• EXTRACT:
◇ ◇ ◇ ◇ ◇ ◇ ◇

Most of the connectors used in the small, hand-launched military UAVs typical of swarming drones are very small, lightweight, low-profile, D-shaped, or flat-nano connectors.
By Ann R. Thryft
In a swarm of robots or a natural swarm of ants or bees, all units communicate with each other and act collectively. Swarm robotics looks to develop primarily software technologies for controlling simple autonomous hardware, both unmanned aerial vehicles (UAVs) and unmanned ground vehicles (UGVs). Although military-sponsored research on swarm technology is several years old, it’s only recently come out from under wraps.
“On the horizon is the future of small UAVs operating in swarms,” said Russ Graves, business development manager for TE Connectivity. “This would allow a large cluster of individual UAVs to communicate and function as a team.” This approach — a single distributed system of many individual units that adapt to each other and the environment — requires somewhat different hardware and software from unmanned vehicles that are remotely controlled.
Like all small UAVs, also called unmanned aircraft systems (UAS), these tactical swarming drones are highly constrained for size, weight, and power (SWaP). Swarming UAVs need communications hardware and software to enable team behavior, as well as sophisticated obstacle-avoidance and target-following capability from sensors and additional electronics payloads, but they generally have less need for storage. Inexpensive components, including connectors, are also in demand.
“One of the main reasons for using the small, hand-launched military UAVs is surveillance, especially for military operations in urban terrain (MOUT),” said Bob Stanton, director of Omnetics Connector Corporation. “They can take pictures and help soldiers observe and understand the information in those pictures such as the terrain itself, a battlefield, or a situation.”
Several types of swarming unmanned vehicles, primarily UAVs, have been under investigation by ongoing armed services programs. For example, the Department of Defense’s Strategic Capabilities Office, partnering with Naval Air Systems Command, has successfully demonstrated a swarm of 100-plus Perdix micro-drones. The DoD’s concept is to allow large swarms of smaller, less expensive, and more expendable units to perform missions that previously required larger, more expensive drones, and give ground troops the ability to make better decisions faster.
Originally designed by MIT engineering students, these micro-drones have displayed advanced swarm behaviors such as adaptive formation flying, collective decision-making, and self-healing. They are targeted for use in intelligence, surveillance, and reconnaissance (ISR). After several design generations, components of the propeller-driven, fixed-wing Perdix drone are now entirely commercial.
Low-Cost Unmanned aerial vehicle Swarming Technology (LOCUST) is a program of the US Navy Office of Naval Research to develop a prototype tube-launched UAV. Its goal is for sailors and marines to launch multiple, swarming autonomous UAVs that can overwhelm an adversary. The small footprint of both drone and tube launchers enables launching a swarm from ships, other unmanned platforms, tactical vehicles, and aircraft. The UAVs can be used in either offensive or defensive missions, and reduces the number of operators required.

◇ ◇ ◇ ◇ ◇ ◇ ◇

• Entries from a dataset:
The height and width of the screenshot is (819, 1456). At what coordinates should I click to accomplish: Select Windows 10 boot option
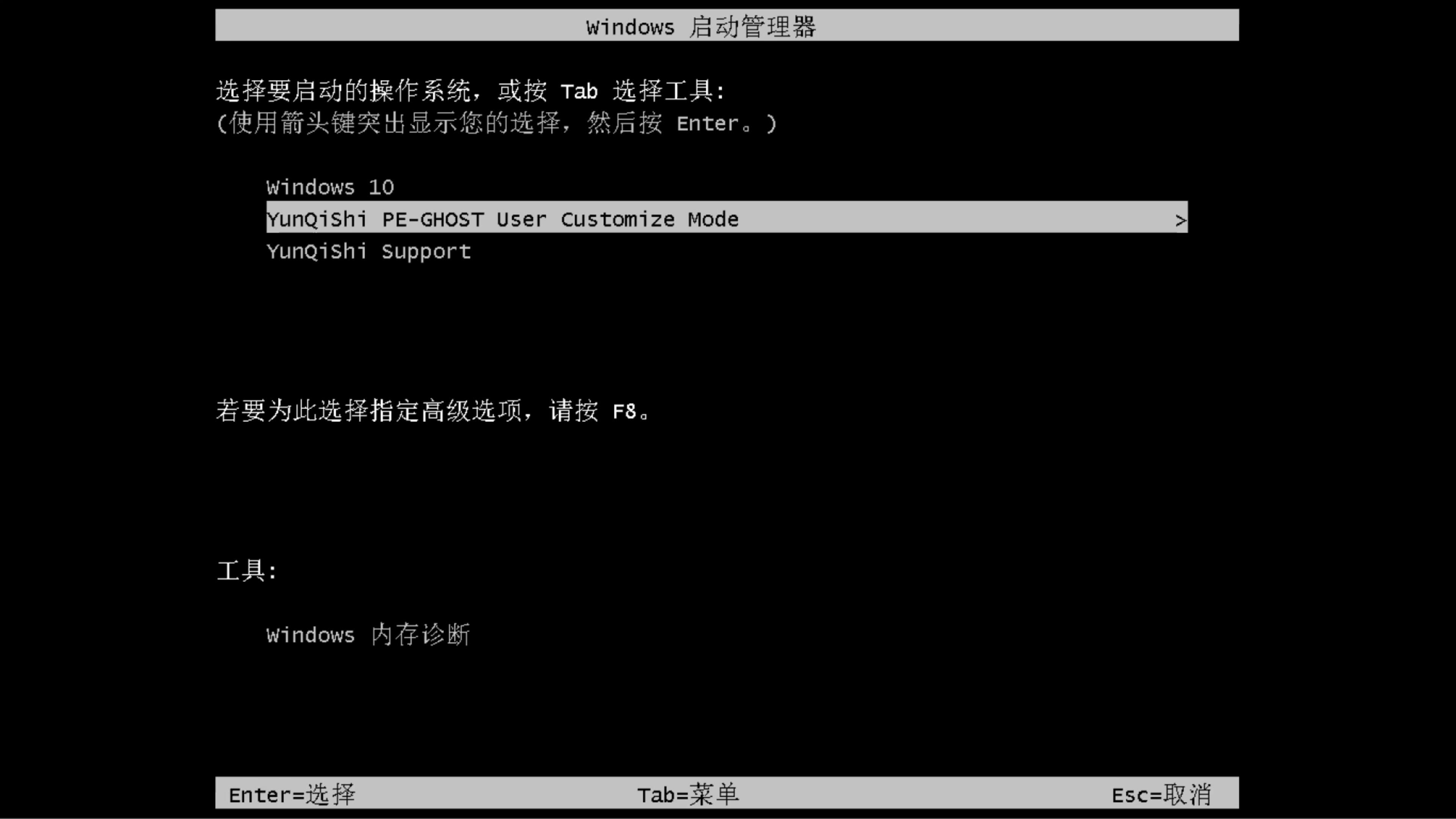[x=330, y=186]
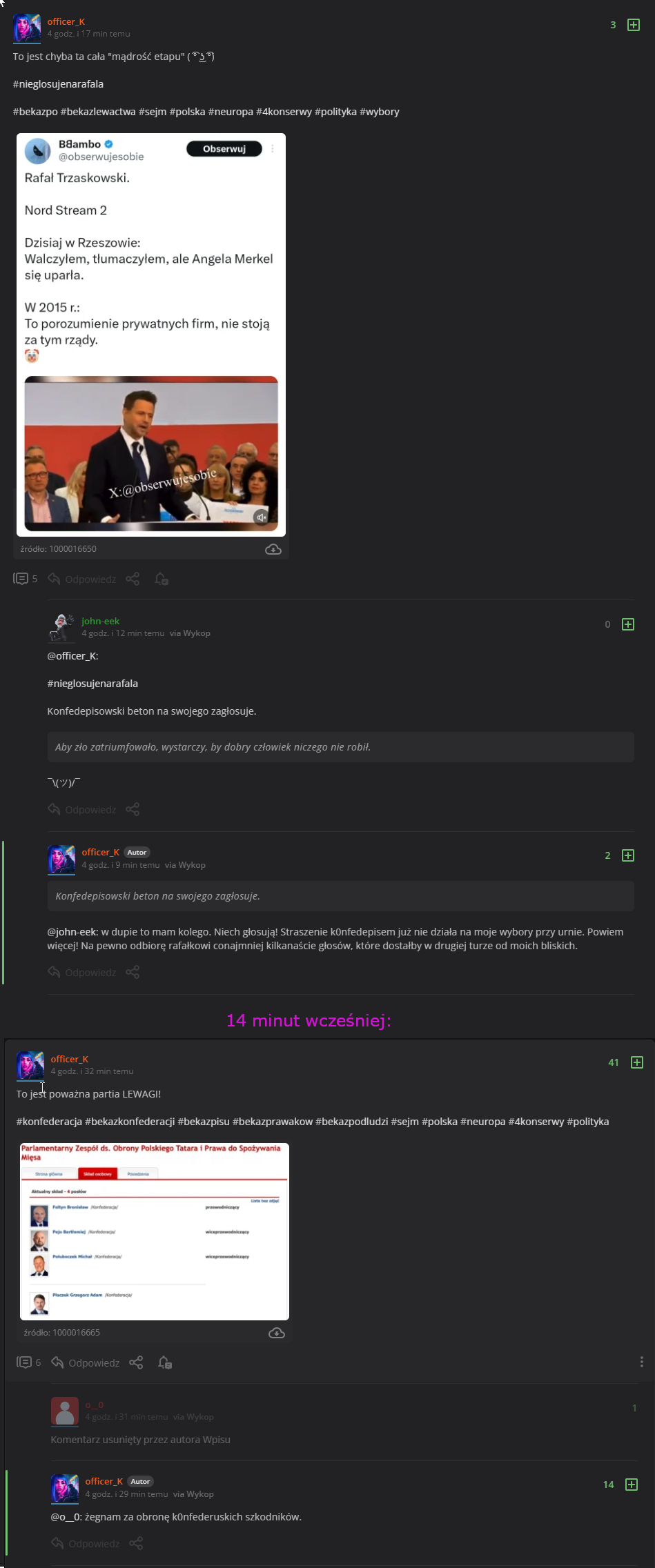
Task: Upvote the first post by officer_K
Action: coord(633,25)
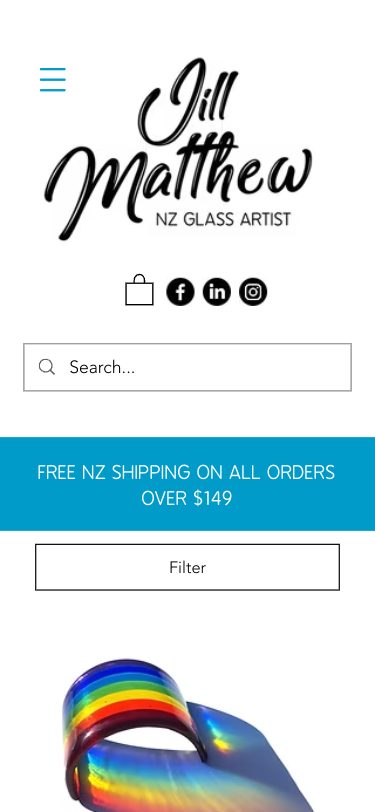
Task: Tap the Search... placeholder text
Action: (102, 367)
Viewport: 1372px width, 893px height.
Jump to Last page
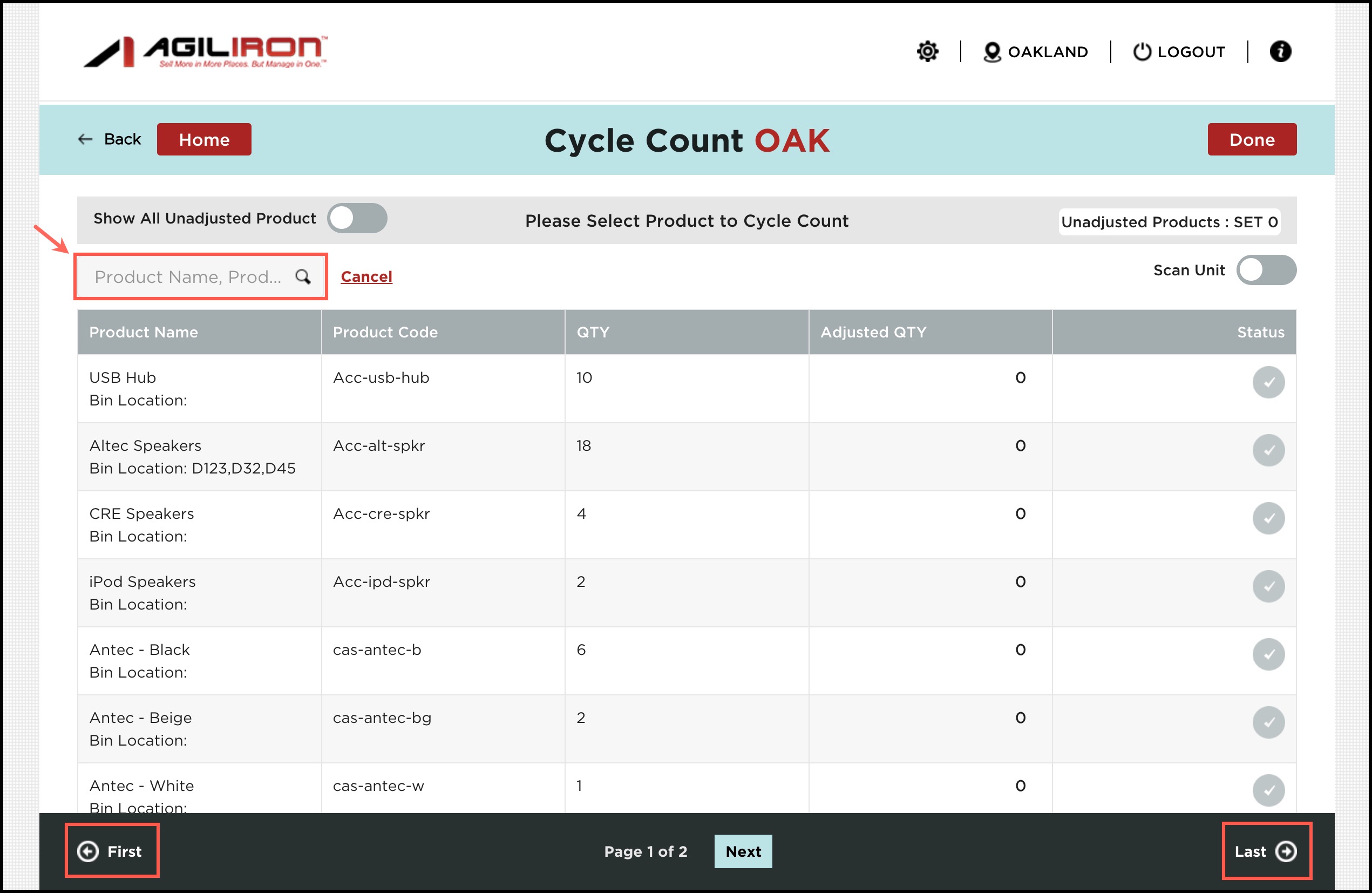pos(1265,851)
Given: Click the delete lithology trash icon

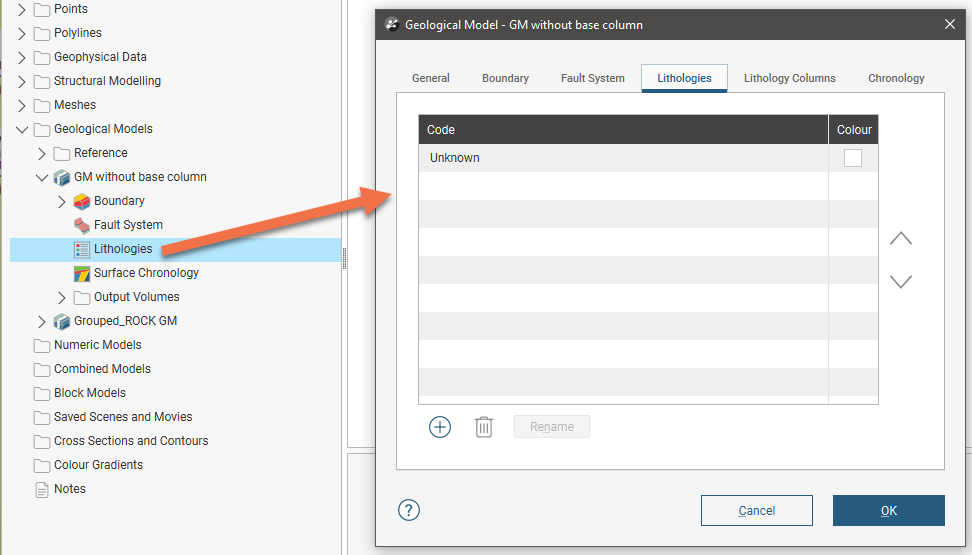Looking at the screenshot, I should pos(484,427).
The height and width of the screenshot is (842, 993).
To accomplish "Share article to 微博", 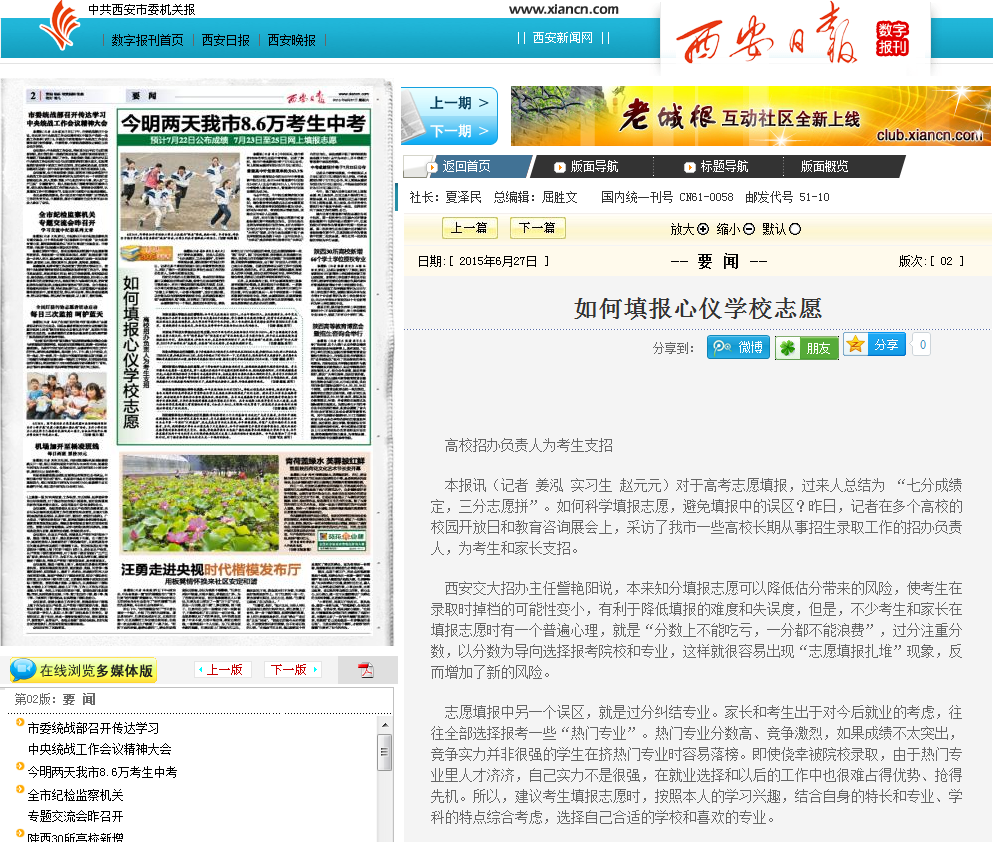I will pyautogui.click(x=738, y=347).
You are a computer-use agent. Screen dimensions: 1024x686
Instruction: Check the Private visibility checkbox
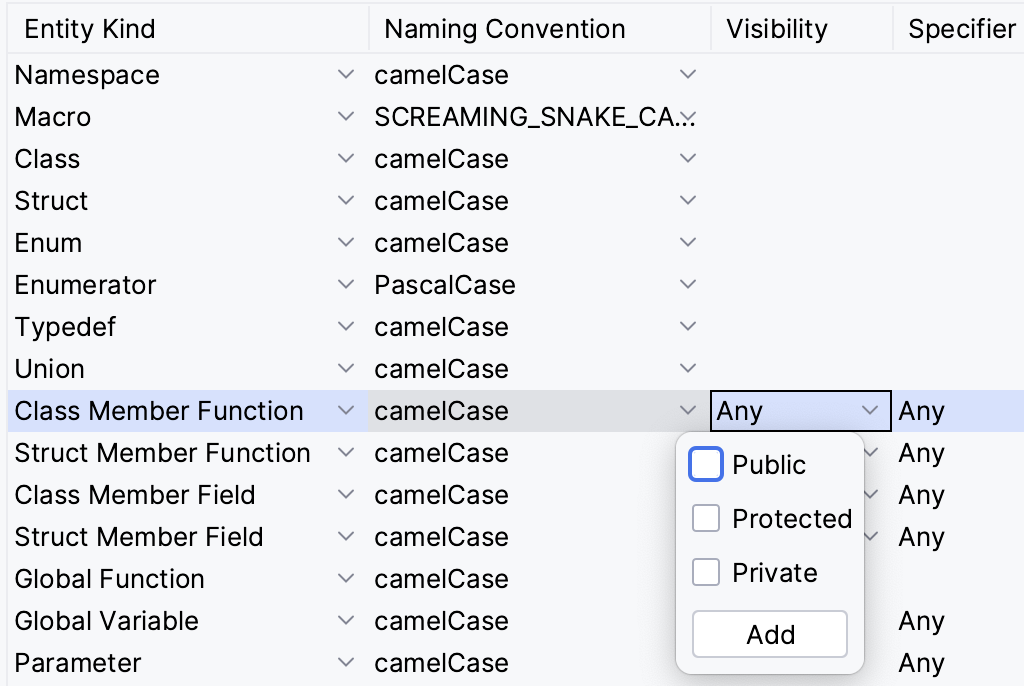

◇ ◇ ◇ ◇ ◇ ◇ ◇

• WHAT THIS TASK INVOLVES:
Carry the article on swarming military drones forward, beginning right after its final sentence.

• EXERCISE OUTPUT:
Designed to handle fairly large launch accelerations, Raytheon’s low-cost expendable Coyote UAS was developed for the military and operated under the LOCUST program. It can fly up to an hour and payloads are easily interchangeable. The Coyote has completed flight tests for several US government agencies and demonstration programs. Last year, six Coyote systems successfully navigated Hurricane Maria’s winds of greater than 100 miles per hour, gathering and transmitting storm information for the National Oceanographic and Atmospheric Administration’s National Hurricane Center.
DARPA’s OFFensive Swarm-Enabled Tactics (OFFSET) program aims to give small-unit forces in fast-changing, diverse urban environments the technology to simultaneously control up to 250 UAVs and UGVs, and quickly develop and share swarm tactics. The program, launched in 2016, leverages the existing use of unmanned vehicles for missions like clearing buildings and aerial reconnaissance, to make troops even more effective.
To fill this need, OFFSET aims at developing technologies to quickly generate swarm tactics for these large teams of robots, evaluate those tactics for effectiveness, and integrate the best ones into field operations. The program will create a development ecosystem and a supporting open-systems architecture that includes a human-swarm interface so users can monitor and direct hundreds of unmanned robots simultaneously in real time; a real-time networked virtual environment that supports a swarm tactics game to evolve and evaluate swarm tactics; and a limited-access swarm tactics exchange to help create a community for developing the most effective tactics. Frequent live experiments with a variety of UAV and UGV platforms test the swarm architecture and tactics in the real world.
Both fixed-wing and multi-rotor drones are under consideration for several military programs, and both are included in DARPA’s Service Academies Swarm Challenge for developing new swarm tactics, both offensive and defensive. These tactics will be potentially utilized by OFFSET and other DoD programs. OFFSET has its own version: DARPA calls them “sprints.” Another initiative, announced in March, focuses on improving swarm autonomy and will utilize a team of 50 air and ground robots.
Most connectors used in the small, hand-launched military UAVs typical of swarming drones are very small, lightweight, low-profile, or nanominiature connectors, such as Omnetics nano-sized strip connectors for board-to-board connections; D-shaped, often with hybridization, such as Omnetics’ latching micro-D and nano-D connectors for cable connections to mating connectors and panel equipment; or micro-circulars, such as Omnetics’ Micro or Nano-360 for multiple uses. “On these small UAVs, both connectors and cabling to the camera are simple,” said Stanton. “Cabling is usually very short and has to fit into and conform to different spaces.”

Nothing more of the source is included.